━━━ Material for this task ━━━
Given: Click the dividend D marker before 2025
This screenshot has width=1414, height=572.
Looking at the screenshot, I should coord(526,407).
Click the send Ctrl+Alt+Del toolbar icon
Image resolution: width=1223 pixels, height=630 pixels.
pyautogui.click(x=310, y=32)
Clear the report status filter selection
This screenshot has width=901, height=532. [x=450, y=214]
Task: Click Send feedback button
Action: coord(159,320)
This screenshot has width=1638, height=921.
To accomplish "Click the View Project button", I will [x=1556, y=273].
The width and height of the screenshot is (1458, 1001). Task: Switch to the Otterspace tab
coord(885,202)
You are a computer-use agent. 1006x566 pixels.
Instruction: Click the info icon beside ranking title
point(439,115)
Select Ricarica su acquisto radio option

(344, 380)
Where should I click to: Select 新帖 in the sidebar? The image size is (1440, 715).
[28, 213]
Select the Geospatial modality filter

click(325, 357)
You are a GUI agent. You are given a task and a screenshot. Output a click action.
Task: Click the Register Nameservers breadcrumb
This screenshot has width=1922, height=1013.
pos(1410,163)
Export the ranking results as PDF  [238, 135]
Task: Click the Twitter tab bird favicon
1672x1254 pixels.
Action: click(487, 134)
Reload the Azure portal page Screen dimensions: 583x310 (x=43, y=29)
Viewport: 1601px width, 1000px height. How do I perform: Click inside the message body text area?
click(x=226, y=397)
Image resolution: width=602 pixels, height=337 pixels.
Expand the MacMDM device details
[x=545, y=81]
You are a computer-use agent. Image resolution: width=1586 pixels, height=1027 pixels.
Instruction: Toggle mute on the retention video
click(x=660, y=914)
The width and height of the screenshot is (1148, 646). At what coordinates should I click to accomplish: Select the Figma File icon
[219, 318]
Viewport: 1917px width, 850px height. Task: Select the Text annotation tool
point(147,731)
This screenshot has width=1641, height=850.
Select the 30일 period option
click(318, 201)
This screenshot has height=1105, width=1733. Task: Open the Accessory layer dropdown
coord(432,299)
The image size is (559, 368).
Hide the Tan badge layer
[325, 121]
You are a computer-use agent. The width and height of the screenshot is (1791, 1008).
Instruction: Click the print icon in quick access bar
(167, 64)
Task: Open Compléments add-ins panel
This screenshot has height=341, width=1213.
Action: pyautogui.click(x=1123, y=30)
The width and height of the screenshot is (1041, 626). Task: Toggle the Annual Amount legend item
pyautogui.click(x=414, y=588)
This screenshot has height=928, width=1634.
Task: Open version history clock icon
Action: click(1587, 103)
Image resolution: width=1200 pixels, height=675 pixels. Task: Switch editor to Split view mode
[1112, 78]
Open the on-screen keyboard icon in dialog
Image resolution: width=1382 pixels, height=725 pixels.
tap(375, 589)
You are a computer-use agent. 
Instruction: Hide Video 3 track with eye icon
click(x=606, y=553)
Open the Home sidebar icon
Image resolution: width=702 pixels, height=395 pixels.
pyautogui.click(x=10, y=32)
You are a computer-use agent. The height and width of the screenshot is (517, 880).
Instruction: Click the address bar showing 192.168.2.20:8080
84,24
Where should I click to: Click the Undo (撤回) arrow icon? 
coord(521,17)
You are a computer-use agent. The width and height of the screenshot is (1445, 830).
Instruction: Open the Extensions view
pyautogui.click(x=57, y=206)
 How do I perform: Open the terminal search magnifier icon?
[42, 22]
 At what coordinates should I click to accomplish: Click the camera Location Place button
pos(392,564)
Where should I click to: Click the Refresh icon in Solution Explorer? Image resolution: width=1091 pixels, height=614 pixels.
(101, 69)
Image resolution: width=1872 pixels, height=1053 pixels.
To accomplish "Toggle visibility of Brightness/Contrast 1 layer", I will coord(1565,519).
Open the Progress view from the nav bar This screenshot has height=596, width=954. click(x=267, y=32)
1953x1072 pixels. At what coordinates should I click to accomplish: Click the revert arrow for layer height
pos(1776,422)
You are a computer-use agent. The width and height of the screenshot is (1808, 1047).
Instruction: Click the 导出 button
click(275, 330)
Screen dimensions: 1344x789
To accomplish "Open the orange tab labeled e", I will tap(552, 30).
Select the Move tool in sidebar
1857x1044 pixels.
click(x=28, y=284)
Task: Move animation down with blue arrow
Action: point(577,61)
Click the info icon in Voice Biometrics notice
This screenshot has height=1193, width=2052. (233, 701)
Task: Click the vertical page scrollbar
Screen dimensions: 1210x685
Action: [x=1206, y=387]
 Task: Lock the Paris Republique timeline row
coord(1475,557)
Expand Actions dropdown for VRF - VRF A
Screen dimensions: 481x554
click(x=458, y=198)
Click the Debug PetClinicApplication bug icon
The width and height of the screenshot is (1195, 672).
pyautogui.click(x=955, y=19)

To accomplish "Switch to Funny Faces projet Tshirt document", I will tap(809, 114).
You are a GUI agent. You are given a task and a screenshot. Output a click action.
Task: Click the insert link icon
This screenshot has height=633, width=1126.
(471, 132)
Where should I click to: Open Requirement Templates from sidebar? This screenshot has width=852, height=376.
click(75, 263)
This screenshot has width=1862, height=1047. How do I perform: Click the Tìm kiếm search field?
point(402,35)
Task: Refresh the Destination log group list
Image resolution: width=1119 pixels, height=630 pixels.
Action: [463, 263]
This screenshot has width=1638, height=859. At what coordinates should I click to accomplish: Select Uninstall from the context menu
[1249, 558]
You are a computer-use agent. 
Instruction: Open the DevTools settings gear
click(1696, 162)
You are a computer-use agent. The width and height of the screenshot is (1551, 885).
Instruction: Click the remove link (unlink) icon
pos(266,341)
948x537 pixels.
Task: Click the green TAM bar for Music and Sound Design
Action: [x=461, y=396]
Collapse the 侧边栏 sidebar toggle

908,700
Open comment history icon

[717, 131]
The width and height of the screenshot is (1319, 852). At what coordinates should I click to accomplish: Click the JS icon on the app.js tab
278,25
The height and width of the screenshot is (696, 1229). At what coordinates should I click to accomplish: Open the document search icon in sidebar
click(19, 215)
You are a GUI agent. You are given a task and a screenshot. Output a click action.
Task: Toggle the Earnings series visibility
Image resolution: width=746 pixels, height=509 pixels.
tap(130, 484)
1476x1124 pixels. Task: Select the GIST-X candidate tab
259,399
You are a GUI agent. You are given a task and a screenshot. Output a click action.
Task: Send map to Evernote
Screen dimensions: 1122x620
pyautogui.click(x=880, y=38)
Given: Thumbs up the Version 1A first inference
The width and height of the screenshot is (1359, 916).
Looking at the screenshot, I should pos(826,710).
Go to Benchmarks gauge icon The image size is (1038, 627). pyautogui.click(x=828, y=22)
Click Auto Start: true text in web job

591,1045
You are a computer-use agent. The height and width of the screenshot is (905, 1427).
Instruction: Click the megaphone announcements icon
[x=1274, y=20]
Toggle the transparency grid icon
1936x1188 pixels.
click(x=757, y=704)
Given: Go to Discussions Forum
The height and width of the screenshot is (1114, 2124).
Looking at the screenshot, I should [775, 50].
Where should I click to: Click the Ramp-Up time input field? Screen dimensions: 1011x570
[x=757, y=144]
━━━
### Your instructions
All of the records must be repeated exactly.

### Reply to the task
Given: Click the dividend D marker before 2025
This screenshot has width=1414, height=572.
Looking at the screenshot, I should coord(526,407).
Click the send Ctrl+Alt+Del toolbar icon
Image resolution: width=1223 pixels, height=630 pixels.
pyautogui.click(x=310, y=32)
Clear the report status filter selection
This screenshot has width=901, height=532. [x=450, y=214]
Task: Click Send feedback button
Action: coord(159,320)
This screenshot has width=1638, height=921.
To accomplish "Click the View Project button", I will [x=1556, y=273].
The width and height of the screenshot is (1458, 1001). Task: Switch to the Otterspace tab
coord(885,202)
You are a computer-use agent. 1006x566 pixels.
Instruction: Click the info icon beside ranking title
point(439,115)
Select Ricarica su acquisto radio option

(344, 380)
Where should I click to: Select 新帖 in the sidebar? The image size is (1440, 715).
[28, 213]
Select the Geospatial modality filter

click(325, 357)
You are a GUI agent. You are given a task and a screenshot. Output a click action.
Task: Click the Register Nameservers breadcrumb
This screenshot has width=1922, height=1013.
pos(1410,163)
Export the ranking results as PDF  [238, 135]
Task: Click the Twitter tab bird favicon
1672x1254 pixels.
Action: click(487, 134)
Reload the Azure portal page Screen dimensions: 583x310 (x=43, y=29)
Viewport: 1601px width, 1000px height. How do I perform: Click inside the message body text area?
click(x=226, y=397)
Image resolution: width=602 pixels, height=337 pixels.
Expand the MacMDM device details
[x=545, y=81]
You are a computer-use agent. Image resolution: width=1586 pixels, height=1027 pixels.
Instruction: Toggle mute on the retention video
click(x=660, y=914)
The width and height of the screenshot is (1148, 646). At what coordinates should I click to accomplish: Select the Figma File icon
[219, 318]
Viewport: 1917px width, 850px height. Task: Select the Text annotation tool
point(147,731)
This screenshot has width=1641, height=850.
Select the 30일 period option
click(318, 201)
This screenshot has height=1105, width=1733. Task: Open the Accessory layer dropdown
coord(432,299)
The image size is (559, 368).
Hide the Tan badge layer
[325, 121]
You are a computer-use agent. The width and height of the screenshot is (1791, 1008).
Instruction: Click the print icon in quick access bar
(167, 64)
Task: Open Compléments add-ins panel
This screenshot has height=341, width=1213.
Action: pyautogui.click(x=1123, y=30)
The width and height of the screenshot is (1041, 626). Task: Toggle the Annual Amount legend item
pyautogui.click(x=414, y=588)
This screenshot has height=928, width=1634.
Task: Open version history clock icon
Action: click(1587, 103)
Image resolution: width=1200 pixels, height=675 pixels. Task: Switch editor to Split view mode
[1112, 78]
Open the on-screen keyboard icon in dialog
Image resolution: width=1382 pixels, height=725 pixels.
tap(375, 589)
You are a computer-use agent. 
Instruction: Hide Video 3 track with eye icon
click(x=606, y=553)
Open the Home sidebar icon
Image resolution: width=702 pixels, height=395 pixels.
pyautogui.click(x=10, y=32)
You are a computer-use agent. The height and width of the screenshot is (517, 880).
Instruction: Click the address bar showing 192.168.2.20:8080
84,24
Where should I click to: Click the Undo (撤回) arrow icon? 
coord(521,17)
You are a computer-use agent. The width and height of the screenshot is (1445, 830).
Instruction: Open the Extensions view
pyautogui.click(x=57, y=206)
 How do I perform: Open the terminal search magnifier icon?
[42, 22]
 At what coordinates should I click to accomplish: Click the camera Location Place button
pos(392,564)
Where should I click to: Click the Refresh icon in Solution Explorer? Image resolution: width=1091 pixels, height=614 pixels.
(101, 69)
Image resolution: width=1872 pixels, height=1053 pixels.
To accomplish "Toggle visibility of Brightness/Contrast 1 layer", I will coord(1565,519).
Open the Progress view from the nav bar This screenshot has height=596, width=954. click(x=267, y=32)
1953x1072 pixels. At what coordinates should I click to accomplish: Click the revert arrow for layer height
pos(1776,422)
You are a computer-use agent. The width and height of the screenshot is (1808, 1047).
Instruction: Click the 导出 button
click(275, 330)
Screen dimensions: 1344x789
To accomplish "Open the orange tab labeled e", I will tap(552, 30).
Select the Move tool in sidebar
1857x1044 pixels.
click(x=28, y=284)
Task: Move animation down with blue arrow
Action: point(577,61)
Click the info icon in Voice Biometrics notice
This screenshot has height=1193, width=2052. (233, 701)
Task: Click the vertical page scrollbar
Screen dimensions: 1210x685
Action: [x=1206, y=387]
 Task: Lock the Paris Republique timeline row
coord(1475,557)
Expand Actions dropdown for VRF - VRF A
Screen dimensions: 481x554
click(x=458, y=198)
Click the Debug PetClinicApplication bug icon
The width and height of the screenshot is (1195, 672).
pyautogui.click(x=955, y=19)

To accomplish "Switch to Funny Faces projet Tshirt document", I will tap(809, 114).
You are a GUI agent. You are given a task and a screenshot. Output a click action.
Task: Click the insert link icon
This screenshot has height=633, width=1126.
(471, 132)
Where should I click to: Open Requirement Templates from sidebar? This screenshot has width=852, height=376.
click(75, 263)
This screenshot has width=1862, height=1047. How do I perform: Click the Tìm kiếm search field?
point(402,35)
Task: Refresh the Destination log group list
Image resolution: width=1119 pixels, height=630 pixels.
Action: [463, 263]
This screenshot has width=1638, height=859. At what coordinates should I click to accomplish: Select Uninstall from the context menu
[1249, 558]
You are a computer-use agent. 
Instruction: Open the DevTools settings gear
click(1696, 162)
You are a computer-use agent. The width and height of the screenshot is (1551, 885).
Instruction: Click the remove link (unlink) icon
pos(266,341)
948x537 pixels.
Task: Click the green TAM bar for Music and Sound Design
Action: [x=461, y=396]
Collapse the 侧边栏 sidebar toggle

908,700
Open comment history icon

[717, 131]
The width and height of the screenshot is (1319, 852). At what coordinates should I click to accomplish: Click the JS icon on the app.js tab
278,25
The height and width of the screenshot is (696, 1229). At what coordinates should I click to accomplish: Open the document search icon in sidebar
click(19, 215)
You are a GUI agent. You are given a task and a screenshot. Output a click action.
Task: Toggle the Earnings series visibility
Image resolution: width=746 pixels, height=509 pixels.
tap(130, 484)
1476x1124 pixels. Task: Select the GIST-X candidate tab
259,399
You are a GUI agent. You are given a task and a screenshot. Output a click action.
Task: Send map to Evernote
Screen dimensions: 1122x620
pyautogui.click(x=880, y=38)
Given: Thumbs up the Version 1A first inference
The width and height of the screenshot is (1359, 916).
Looking at the screenshot, I should pos(826,710).
Go to Benchmarks gauge icon The image size is (1038, 627). pyautogui.click(x=828, y=22)
Click Auto Start: true text in web job

591,1045
You are a computer-use agent. The height and width of the screenshot is (905, 1427).
Instruction: Click the megaphone announcements icon
[x=1274, y=20]
Toggle the transparency grid icon
1936x1188 pixels.
click(x=757, y=704)
Given: Go to Discussions Forum
The height and width of the screenshot is (1114, 2124).
Looking at the screenshot, I should [775, 50].
Where should I click to: Click the Ramp-Up time input field? Screen dimensions: 1011x570
[x=757, y=144]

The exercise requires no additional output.